In a column on June 3, Bob Ford wrote: "Offices are odd environments, and all employees are not always happy. Over at CBS3 - now there's an office - the FBI allegedly believes anchor Larry Mendte surreptitiously studied Alycia Lane's private Yahoo account. With the possible exception of Rich Eisen, Lane probably doesn't want any strange men peeking at her Yahoo."
The Inquirer regrets snickering just a little at that one.
In a column on June 16, Bob Ford wrote: "Someone find M. Night Shyamalan and get him down to Citizens Bank Park tonight. There's a horror story to be told. Yes, it is the seemingly annual invasion of the denizens of Red Sox Nation. It is a nation whose currency is based on being cloying, self-important, pompous, overly loud and, regrettably, ever-present."
Mr. Ford regrets that so many Boston Red Sox fans have active e-mail accounts.
In a column on June 29, Bob Ford wrote: "There are two versions of exactly what led to the incident, but everyone agrees on the final scene, in which outfielder Reggie Abercrombie lifted Shawn Chacon from atop general manager Ed Wade. It must have been very exciting there at the end, with Wade able to see nothing but Abercrombie and fist."
The Inquirer could not possibly regret this paragraph more than it already does.
In a column on Aug. 28, Bob Ford wrote: "An organization dedicated to women that perpetuates the stereotype that how a woman talks and how she looks is more important than what she accomplishes has lost its bearings."
The Inquirer could not agree more but does have a fondness for that Natalie Gulbis.
In a column on Aug. 31, Bob Ford wrote: "First impressions are deceiving, and that might be true of the first impression of the 53-man active roster announced yesterday by the Eagles. Here's the first impression: This isn't the 53 that will be on the roster a week from now. Can't be. First of all, the Eagles have to get a fullback."
Mr. Ford regrets that this first impression was not deceiving at all.
In a column on Sept. 5, Bob Ford wrote: "Regardless of how the race in the division turns out - and the Phillies may yet pin the Mets in the muddy trough - the organization let down its players and fans by not doing enough to solidify the roster. Should the Phillies get past the Mets - and starting the process tonight wouldn't be the worst idea - they probably aren't good enough to go very far in the playoffs."
The Inquirer does not regret that Mr.

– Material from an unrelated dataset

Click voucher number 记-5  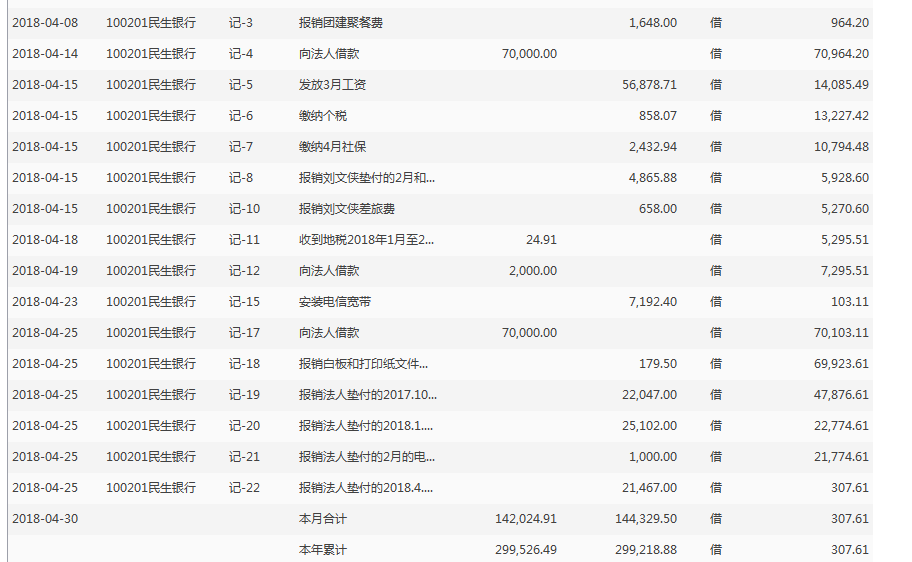pos(241,85)
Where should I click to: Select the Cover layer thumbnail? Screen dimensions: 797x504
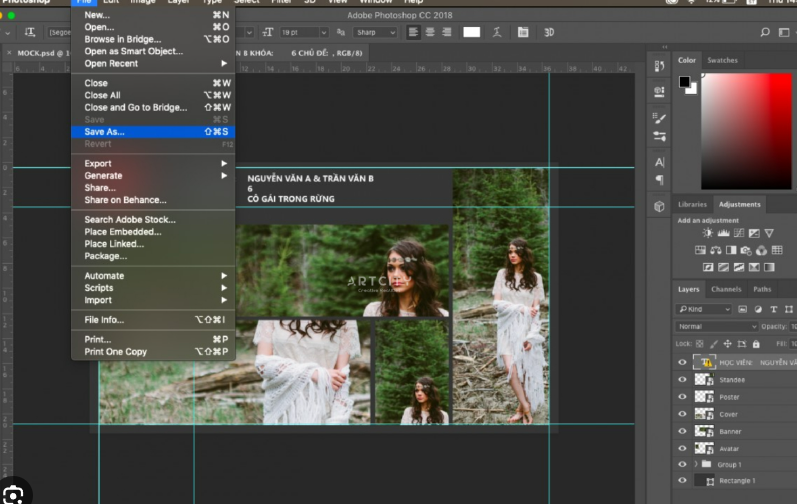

Ford didn't know his rear end from third base in this instance.
In a column on Nov. 2, Bob Ford wrote: "And amazingly enough, it turned out to be the Phillies. After all those years, after all that speculation, it was the baseball team that broke the streak, ended the drought, cleared the pigs for takeoff, brought the blue snow from the October sky and released the hounds. In other words, not the Eagles. It is as if the bride and the maid of honor conspired on the bouquet toss, but the flowers bounced from her hands and landed in the lap of the goofy kid sister."
The Inquirer, once having gotten past the drought, pigs, snow and hounds, did like the bouquet analogy.
In a column on Nov. 17, Bob Ford wrote: "If you can't beat the Cincinnati Bengals, not only aren't you going to the playoffs, you don't really belong there."
Mr. Ford must learn someday about making statements like that.
In a column on Nov. 24, Bob Ford wrote: "Reid could think twice about the situation and give McNabb another chance, explaining away yesterday's second half as a wake-up call. They have been so inextricably linked for a decade, it is hard to imagine this cold afternoon in M&T Bank Stadium was really the last stop on the line."
The Inquirer regrets it got a little carried away, unlike Mr. Ford, by the whole benching thing, in retrospect.
In a column on Dec. 22, Bob Ford wrote: "The Eagles went out and saved the coach's job yesterday. Unfortunately, it was Jim Zorn's."
The Inquirer has to admit it was funny at the time.
Well, once again, I feel better now. The slate has been wiped clean for the new year and there will be no repeat of the same mistakes, the same hiding of corrections. As always, trust is our bond.